SECOND MOYEN DE CASSATION :
IL EST FAIT GRIEF à l'arrêt infirmatif attaqué d'avoir condamné M. C... T... à payer à Mme D... M... la somme de 5 000 € à titre de dommages et intérêts ;
AUX MOTIFS QUE le refus de C... T... de se prêter à l'expertise génétique ordonnée et qui ne souhaite pas assumer ses responsabilités de père alors qu'il a entretenu une relation amoureuse avec la mère de D... M..., doit être considéré comme fautif.
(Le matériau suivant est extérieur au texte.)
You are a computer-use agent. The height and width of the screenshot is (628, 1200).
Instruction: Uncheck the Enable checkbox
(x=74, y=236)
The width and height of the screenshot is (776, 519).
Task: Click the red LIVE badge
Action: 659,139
Le préjudice moral subi par D... M... sera justement réparé par le versement de la somme de 5.000 euros à titre de dommages et intérêts ;
1°) ALORS QUE toute personne a le droit de refuser de se soumettre à une expertise biologique ; qu'en retenant que le refus de M. T... de se prêter à l'expertise génétique ordonnée devait être considéré comme fautif, la cour d'appel a violé l'article 1240 du code civil ;
2°) ALORS QUE seule une paternité établie entraîne des responsabilités de père ; qu'en reprochant à M. T... d'avoir refusé d'assumer ses responsabilités de père dont elle déduisait l'existence de sa seule relation amoureuse avec la mère de D... M..., quand sa paternité à l'égard de D... M... n'a été établie qu'à compter de sa décision, la cour d'appel a violé l'article 1240 du code civil ;
3°) ALORS QUE le refus d'assumer des responsabilités de père ne peut être imputé qu'à celui qui avait conscience d'être père ; qu'en déduisant de la seule relation amoureuse que M. T... avait entretenu avec la mère de D... M..., une faute tenant à son refus d'assumer ses responsabilités de père, quand cette seule relation ne pouvait suffire à caractériser sa conscience d'être père, la cour d'appel a privé sa décision de base légale au regard de l'article 1240 du code civil.